Commercial greenhouses use a lot of energy. Whether they are used to grow blooming geraniums in time for Memorial Day, tomato seedlings for the home gardener or fresh greens for Maine restaurants and grocery stores in mid-winter, it usually takes a lot of fossil fuel to keep greenhouses warm enough for plants to thrive.

Cozy Acres Greenhouses, owned and operated by Jeff and Marianne Marstaller in North Yarmouth, in July finished its first year operating a greenhouse which uses no energy from fossil fuels.

“Those signs say it all,” Jeff Marstaller said during a recent twilight meeting of the Maine Landscape and Nursery Association held at his business. The signs say, “Electricity from the sun. Heat from the Earth. Emissions at zero.”

The new greenhouse is 96-feet-by-30-feet. In a nearby field, workers installed a mile-long network of underground pipes connected to a geothermal heat pump. The electricity from 102 photovoltaic solar panels installed in the same field is used to run the heat pumps.

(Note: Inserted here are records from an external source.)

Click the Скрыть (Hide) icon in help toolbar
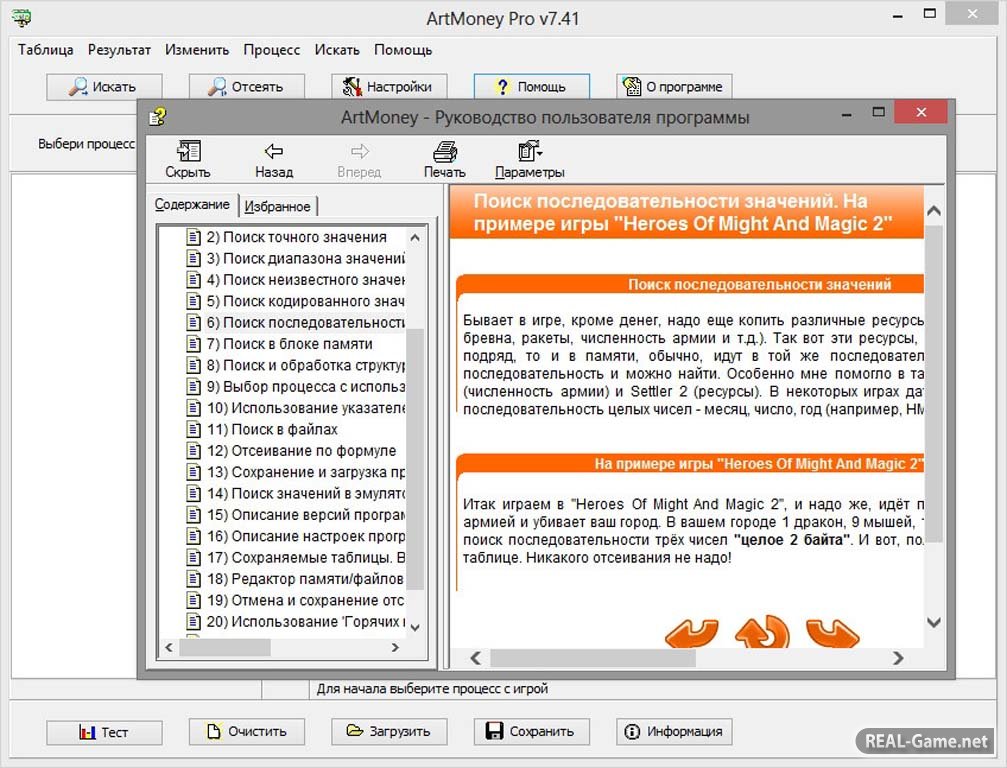Screen dimensions: 1007x768 (x=187, y=153)
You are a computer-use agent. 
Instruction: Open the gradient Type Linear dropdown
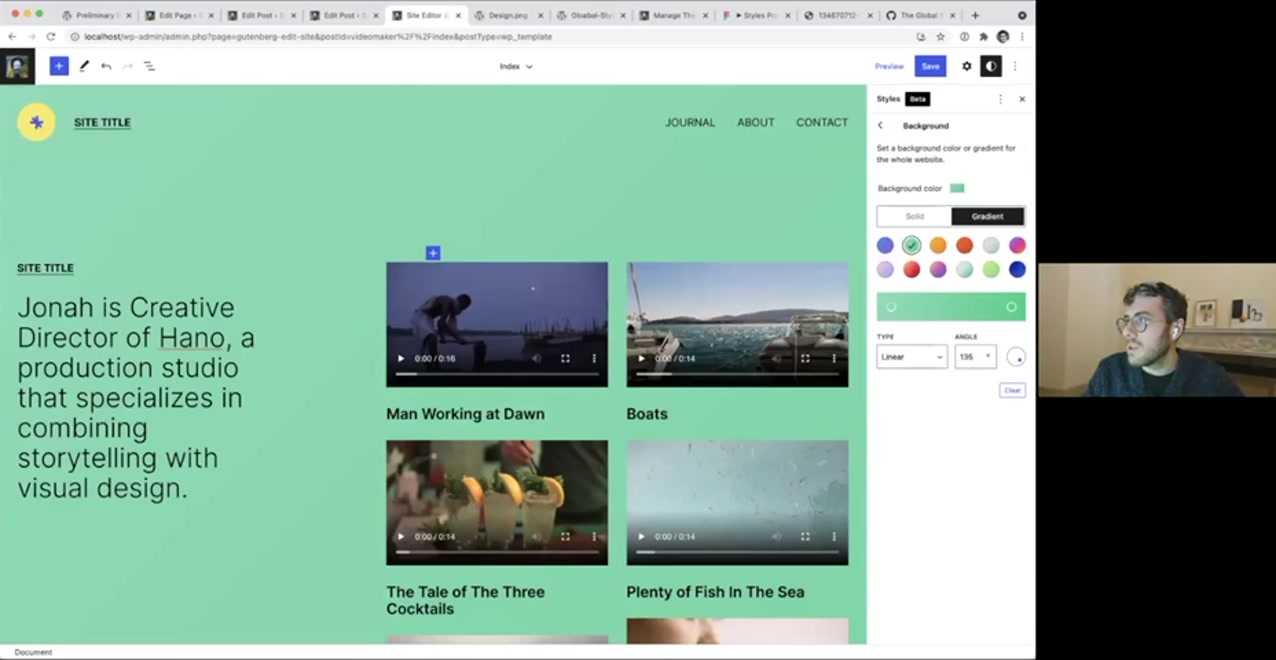pyautogui.click(x=911, y=357)
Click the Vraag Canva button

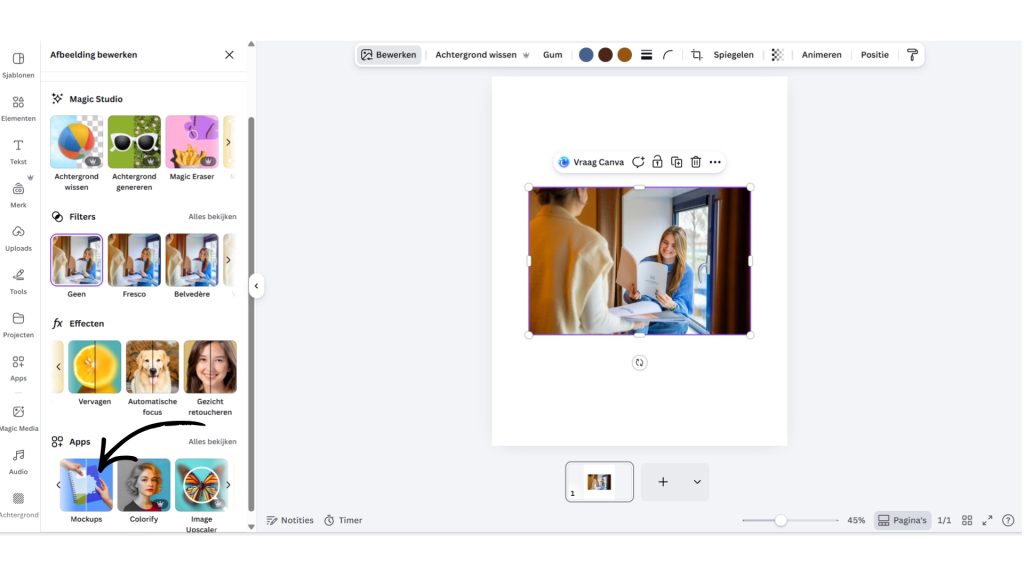(x=591, y=162)
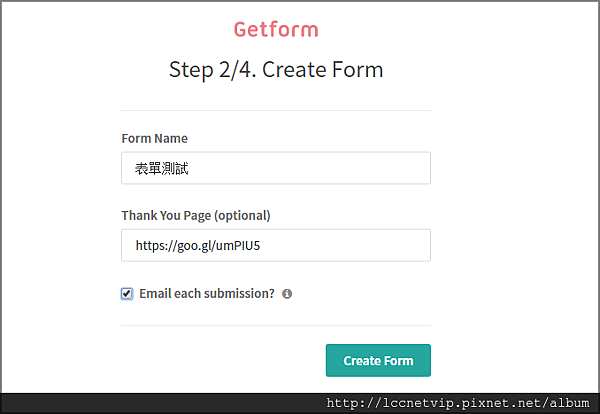Click the red Getform logo
The image size is (600, 414).
[276, 29]
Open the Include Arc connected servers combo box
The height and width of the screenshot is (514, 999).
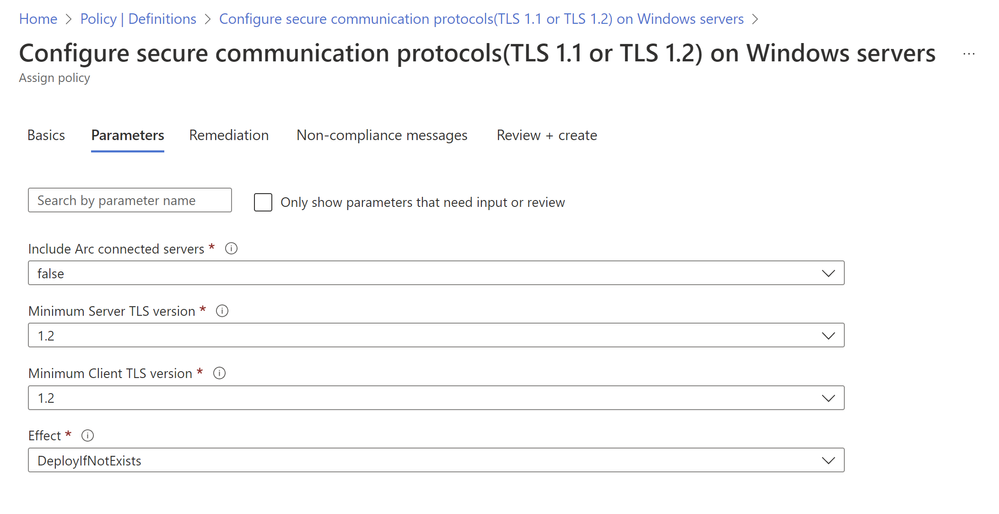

Marstaller said he turned the heat pumps off in late April, and doesn’t intend to turn them back on again until at least mid-October.

Because the greenhouse is connected to the power grid, Cozy Acres can sell electricity to the Central Maine Power Co. in the summer, when the greenhouse uses almost no electricity but is generating a lot because of the long days of sun. The greenhouse buys electricity back in the winter, when it uses a lot of electricity and generates little.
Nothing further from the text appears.